◆ What you should do
Return each line of the entries that holds the string "Trust".

Dataset records:
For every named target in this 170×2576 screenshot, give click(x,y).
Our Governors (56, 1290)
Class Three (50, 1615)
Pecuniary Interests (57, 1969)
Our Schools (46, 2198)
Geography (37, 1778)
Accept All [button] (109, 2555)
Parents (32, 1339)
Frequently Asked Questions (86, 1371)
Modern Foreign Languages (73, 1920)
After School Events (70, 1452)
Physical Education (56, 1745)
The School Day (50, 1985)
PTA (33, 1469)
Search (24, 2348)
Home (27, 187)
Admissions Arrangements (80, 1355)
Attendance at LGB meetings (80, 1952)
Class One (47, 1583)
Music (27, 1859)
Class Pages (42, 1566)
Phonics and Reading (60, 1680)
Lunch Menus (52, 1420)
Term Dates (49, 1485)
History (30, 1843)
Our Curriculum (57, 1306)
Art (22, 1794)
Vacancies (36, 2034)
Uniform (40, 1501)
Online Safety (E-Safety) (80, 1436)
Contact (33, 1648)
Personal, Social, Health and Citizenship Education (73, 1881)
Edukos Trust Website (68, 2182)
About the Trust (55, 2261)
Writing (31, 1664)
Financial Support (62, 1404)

◆ Exercise answer
Edukos Trust Website (68, 2182)
About the Trust (55, 2261)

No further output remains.